The number of funds available to European investors fell for the second consecutive year in 2010, as managers shut and merged away more products than they launched new ones.
The number of funds available to European investors fell for the second consecutive year in 2010, as managers shut and merged away more products than they launched new ones.
Lipper, which collected the data, said the merging of funds reflected the effect of the Ucits directive facilitating the consolidation of portfolios.
The strong trend of consolidation evident last year, when 1142 funds were merged away, continued last quarter as a further 230 portfolios were consolidated, said Lipper.
More funds were merged or closed down (2916) last year than new ones opened (2872).

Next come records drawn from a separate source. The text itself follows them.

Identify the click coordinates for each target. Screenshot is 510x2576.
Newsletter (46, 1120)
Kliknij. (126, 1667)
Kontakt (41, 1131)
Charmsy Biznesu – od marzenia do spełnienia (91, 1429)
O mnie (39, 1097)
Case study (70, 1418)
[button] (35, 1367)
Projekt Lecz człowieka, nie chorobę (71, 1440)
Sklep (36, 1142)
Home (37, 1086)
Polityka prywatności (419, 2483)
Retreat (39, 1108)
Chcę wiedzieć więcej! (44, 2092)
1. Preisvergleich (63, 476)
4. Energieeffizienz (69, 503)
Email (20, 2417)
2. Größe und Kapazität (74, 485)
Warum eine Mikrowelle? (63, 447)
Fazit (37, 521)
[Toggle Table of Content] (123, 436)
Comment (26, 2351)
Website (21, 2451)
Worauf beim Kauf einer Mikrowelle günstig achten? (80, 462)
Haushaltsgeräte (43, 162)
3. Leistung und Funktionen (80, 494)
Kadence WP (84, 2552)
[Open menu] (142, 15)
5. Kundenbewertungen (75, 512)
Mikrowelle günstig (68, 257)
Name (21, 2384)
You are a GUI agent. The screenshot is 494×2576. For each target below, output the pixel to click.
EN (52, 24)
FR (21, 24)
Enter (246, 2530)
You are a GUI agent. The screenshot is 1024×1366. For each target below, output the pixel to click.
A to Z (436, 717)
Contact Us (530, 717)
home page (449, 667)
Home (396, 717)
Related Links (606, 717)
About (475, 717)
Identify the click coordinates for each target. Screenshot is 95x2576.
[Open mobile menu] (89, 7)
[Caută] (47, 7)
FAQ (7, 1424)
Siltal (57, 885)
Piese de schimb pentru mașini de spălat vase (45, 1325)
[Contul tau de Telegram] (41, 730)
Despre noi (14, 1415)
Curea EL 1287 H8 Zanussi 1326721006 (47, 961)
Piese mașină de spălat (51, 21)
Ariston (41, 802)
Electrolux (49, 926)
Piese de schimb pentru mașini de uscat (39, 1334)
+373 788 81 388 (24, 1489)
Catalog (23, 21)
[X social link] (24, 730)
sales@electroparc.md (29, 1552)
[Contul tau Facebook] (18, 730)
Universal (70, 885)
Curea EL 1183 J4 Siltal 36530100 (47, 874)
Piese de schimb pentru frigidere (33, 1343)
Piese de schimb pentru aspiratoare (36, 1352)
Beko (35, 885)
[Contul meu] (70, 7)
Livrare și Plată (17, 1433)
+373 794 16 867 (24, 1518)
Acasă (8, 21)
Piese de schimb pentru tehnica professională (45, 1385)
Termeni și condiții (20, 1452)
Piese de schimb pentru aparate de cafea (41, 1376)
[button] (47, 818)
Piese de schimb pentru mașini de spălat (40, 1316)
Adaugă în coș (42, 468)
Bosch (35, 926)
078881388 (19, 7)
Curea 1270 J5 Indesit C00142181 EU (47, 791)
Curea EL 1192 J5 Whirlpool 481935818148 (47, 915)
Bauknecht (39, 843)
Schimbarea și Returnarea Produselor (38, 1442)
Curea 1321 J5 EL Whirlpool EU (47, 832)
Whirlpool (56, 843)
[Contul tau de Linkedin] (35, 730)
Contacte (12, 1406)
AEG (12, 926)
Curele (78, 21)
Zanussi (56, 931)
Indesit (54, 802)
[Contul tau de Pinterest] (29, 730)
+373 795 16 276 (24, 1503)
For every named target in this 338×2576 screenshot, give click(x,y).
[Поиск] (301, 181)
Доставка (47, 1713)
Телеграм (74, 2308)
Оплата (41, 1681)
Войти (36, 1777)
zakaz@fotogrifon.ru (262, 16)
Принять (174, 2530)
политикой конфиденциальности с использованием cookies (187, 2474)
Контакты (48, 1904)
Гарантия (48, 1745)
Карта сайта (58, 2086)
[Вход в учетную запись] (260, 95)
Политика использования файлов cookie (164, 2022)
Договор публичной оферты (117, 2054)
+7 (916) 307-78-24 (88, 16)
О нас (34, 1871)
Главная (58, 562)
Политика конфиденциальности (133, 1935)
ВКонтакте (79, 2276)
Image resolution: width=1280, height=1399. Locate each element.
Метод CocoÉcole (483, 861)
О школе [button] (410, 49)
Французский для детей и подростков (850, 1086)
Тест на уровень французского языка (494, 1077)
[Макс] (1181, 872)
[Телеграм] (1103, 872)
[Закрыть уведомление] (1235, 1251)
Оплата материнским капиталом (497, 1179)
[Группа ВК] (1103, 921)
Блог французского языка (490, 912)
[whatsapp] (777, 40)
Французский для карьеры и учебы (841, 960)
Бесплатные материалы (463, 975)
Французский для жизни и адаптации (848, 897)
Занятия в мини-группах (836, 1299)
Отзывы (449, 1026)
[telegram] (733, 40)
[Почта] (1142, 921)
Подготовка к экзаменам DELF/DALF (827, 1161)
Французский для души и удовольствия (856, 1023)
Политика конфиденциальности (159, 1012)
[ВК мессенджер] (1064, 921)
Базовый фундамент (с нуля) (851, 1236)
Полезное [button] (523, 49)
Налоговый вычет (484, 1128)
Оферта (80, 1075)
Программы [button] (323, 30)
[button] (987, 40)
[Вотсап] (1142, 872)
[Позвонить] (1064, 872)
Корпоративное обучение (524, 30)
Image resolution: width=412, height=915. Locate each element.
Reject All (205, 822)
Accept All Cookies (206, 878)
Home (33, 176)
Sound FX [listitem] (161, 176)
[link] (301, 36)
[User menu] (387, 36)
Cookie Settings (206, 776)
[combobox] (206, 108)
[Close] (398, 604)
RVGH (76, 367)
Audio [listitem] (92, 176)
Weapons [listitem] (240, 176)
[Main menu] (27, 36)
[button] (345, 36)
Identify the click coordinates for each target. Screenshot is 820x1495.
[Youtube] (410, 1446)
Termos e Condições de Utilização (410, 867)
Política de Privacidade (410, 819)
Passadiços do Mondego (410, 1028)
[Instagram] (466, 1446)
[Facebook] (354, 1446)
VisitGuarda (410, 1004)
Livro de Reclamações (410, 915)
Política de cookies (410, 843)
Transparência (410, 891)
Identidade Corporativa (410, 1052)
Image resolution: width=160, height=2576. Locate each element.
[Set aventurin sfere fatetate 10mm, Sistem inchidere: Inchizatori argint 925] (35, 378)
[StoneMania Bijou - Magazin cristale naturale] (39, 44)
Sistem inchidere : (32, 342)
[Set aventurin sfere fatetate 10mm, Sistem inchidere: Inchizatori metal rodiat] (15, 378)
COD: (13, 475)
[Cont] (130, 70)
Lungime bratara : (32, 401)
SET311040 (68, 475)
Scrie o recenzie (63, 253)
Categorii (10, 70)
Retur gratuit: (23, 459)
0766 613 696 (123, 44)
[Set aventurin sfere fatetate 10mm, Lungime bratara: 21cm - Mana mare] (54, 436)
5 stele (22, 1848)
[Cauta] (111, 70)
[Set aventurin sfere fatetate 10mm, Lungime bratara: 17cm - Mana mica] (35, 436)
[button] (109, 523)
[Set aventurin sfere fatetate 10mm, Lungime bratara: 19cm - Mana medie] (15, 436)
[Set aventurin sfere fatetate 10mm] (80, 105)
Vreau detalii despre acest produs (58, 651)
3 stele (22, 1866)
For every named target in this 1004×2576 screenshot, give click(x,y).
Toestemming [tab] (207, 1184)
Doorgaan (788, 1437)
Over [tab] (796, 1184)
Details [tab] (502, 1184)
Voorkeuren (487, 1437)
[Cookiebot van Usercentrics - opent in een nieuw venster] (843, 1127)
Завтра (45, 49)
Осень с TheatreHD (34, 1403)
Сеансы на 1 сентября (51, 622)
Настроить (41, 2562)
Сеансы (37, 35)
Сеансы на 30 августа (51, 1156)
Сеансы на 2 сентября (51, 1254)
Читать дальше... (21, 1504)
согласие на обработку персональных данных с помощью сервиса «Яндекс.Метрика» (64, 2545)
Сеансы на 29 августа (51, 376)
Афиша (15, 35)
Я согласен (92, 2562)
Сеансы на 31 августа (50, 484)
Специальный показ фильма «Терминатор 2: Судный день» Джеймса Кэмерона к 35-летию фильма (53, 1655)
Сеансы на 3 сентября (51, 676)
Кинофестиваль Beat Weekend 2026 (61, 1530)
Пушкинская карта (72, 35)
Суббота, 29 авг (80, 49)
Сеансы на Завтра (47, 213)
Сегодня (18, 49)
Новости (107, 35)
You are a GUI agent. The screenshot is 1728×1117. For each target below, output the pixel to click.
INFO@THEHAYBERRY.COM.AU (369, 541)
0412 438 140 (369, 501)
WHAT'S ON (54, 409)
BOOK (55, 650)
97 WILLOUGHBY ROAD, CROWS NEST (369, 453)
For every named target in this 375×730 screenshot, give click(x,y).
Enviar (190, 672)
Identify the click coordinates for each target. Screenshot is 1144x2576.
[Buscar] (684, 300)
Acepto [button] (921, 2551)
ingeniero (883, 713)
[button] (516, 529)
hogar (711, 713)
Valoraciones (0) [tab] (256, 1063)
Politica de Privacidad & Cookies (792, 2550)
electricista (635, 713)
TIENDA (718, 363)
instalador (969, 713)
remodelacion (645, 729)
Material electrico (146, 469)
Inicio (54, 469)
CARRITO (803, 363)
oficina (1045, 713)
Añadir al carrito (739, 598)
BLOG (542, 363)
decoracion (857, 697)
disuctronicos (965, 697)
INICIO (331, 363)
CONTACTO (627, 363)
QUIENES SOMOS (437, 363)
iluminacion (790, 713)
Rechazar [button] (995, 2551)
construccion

It was the second consecutive year this happened.
From 2006 to 2008, launches easily outpaced the combined number of closures and mergers.
Last year, equity funds accounted for about one third of all industry consolidation.
Over the same period, the number of new products fell to a five-year low.Last year’s 2,872 new funds is far below the peak launch years of 2007 (when 4,327 funds were launched) and 2008 (3,702 new funds).
Last quarter the number of newly launched funds also fell, to 500 from 716 in the first quarter of 2010.
The most popular strategies to start last quarter were guaranteed funds, mixed-asset flexible funds and Ucits funds using alternative strategies.
By the end of March, Europe’s 31,493 funds were made up predominantly of equity strategies (38%) and mixed asset funds (23%). Bond funds comprised 17%. The rest included a broad array of strategies, from property to commodities.